RD Wingfield novel Frost at ChristmasThis police procedural begins and ends at the same moment in time. An elderly homeowner calls emergency and tells the dispatcher that he’s being attacked by an intruder in his home.

When the police arrive, they find one of their own shot and bleeding on the floor: Detective Inspector (DI) Jack Frost.

This novel covers four days on Frost’s beat just before Christmas in a once picturesque market town undergoing redevelopment 70 miles from London.

His boss, Superintendent Harry Mullett, is ambitious, political and absorbed in the trappings of success, whether it’s his new blue Jaguar, his tailored uniform or his opulent executive suite that comes across as “a silken patch on a manure sack.”

Advancement, even at the expense of his division, is Mullett’s focus.

He sees the shabby, wrinkled Frost, who hates paperwork, forgets deadlines and has little respect for authority, as a blot on his efficient organization.

When eight-year-old Tracey Uphill, the daughter of a local prostitute, goes missing after Sunday school, Mullett puts Frost’s efficient, organized and by-the-book peer, DI Allen, in charge of the search.

Life throws competing priorities at even the most planful and meticulous among us.

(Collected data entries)
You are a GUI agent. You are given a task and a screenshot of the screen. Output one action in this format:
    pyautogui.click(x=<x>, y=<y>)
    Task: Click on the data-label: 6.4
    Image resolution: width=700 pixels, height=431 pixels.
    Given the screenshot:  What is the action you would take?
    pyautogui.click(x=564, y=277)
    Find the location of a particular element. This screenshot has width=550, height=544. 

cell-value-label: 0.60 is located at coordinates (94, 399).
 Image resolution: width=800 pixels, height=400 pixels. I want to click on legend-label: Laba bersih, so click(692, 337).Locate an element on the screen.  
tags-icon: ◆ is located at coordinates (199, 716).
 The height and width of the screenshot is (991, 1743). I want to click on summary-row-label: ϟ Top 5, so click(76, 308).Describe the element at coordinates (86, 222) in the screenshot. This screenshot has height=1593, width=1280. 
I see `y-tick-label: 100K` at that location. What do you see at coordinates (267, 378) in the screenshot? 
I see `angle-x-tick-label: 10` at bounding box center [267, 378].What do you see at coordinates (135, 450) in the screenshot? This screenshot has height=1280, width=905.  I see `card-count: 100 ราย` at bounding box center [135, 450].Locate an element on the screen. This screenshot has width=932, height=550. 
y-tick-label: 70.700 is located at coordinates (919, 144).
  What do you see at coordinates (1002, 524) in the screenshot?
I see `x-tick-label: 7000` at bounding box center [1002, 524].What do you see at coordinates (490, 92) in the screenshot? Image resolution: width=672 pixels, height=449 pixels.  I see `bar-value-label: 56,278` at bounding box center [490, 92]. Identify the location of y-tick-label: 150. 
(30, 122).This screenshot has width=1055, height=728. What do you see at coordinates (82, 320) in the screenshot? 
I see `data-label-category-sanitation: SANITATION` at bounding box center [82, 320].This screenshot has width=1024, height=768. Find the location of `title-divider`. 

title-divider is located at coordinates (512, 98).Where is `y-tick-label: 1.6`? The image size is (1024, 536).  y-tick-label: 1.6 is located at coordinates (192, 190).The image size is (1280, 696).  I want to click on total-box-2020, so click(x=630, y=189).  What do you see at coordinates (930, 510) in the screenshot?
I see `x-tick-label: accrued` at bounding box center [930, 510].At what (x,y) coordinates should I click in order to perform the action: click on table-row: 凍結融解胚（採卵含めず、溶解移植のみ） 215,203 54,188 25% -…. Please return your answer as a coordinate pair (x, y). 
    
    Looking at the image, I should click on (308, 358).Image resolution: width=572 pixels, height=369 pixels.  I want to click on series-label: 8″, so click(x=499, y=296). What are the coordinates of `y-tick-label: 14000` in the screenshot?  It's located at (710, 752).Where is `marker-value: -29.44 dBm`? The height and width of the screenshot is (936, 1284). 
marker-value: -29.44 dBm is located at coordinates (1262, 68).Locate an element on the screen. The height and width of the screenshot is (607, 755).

Exercise details:
Write out the passage from the text about the novel Frost at Christmas, starting with "RD Wingfield novel" and going on through "in his home.", word for word.

Your solution:
RD Wingfield novel Frost at ChristmasThis police procedural begins and ends at the same moment in time. An elderly homeowner calls emergency and tells the dispatcher that he’s being attacked by an intruder in his home.